*EXERCISE PROMPT*
Rewrite the lines of all the entries below as a JSON list of strings, with one string per line and no blank lines.

*Item coordinate data*
▼

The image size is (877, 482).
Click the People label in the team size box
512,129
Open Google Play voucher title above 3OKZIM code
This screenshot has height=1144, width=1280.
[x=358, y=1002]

▲

*SOLUTION TO THE PROBLEM*
[
  "The image size is (877, 482).",
  "Click the People label in the team size box",
  "512,129",
  "Open Google Play voucher title above 3OKZIM code",
  "This screenshot has height=1144, width=1280.",
  "[x=358, y=1002]"
]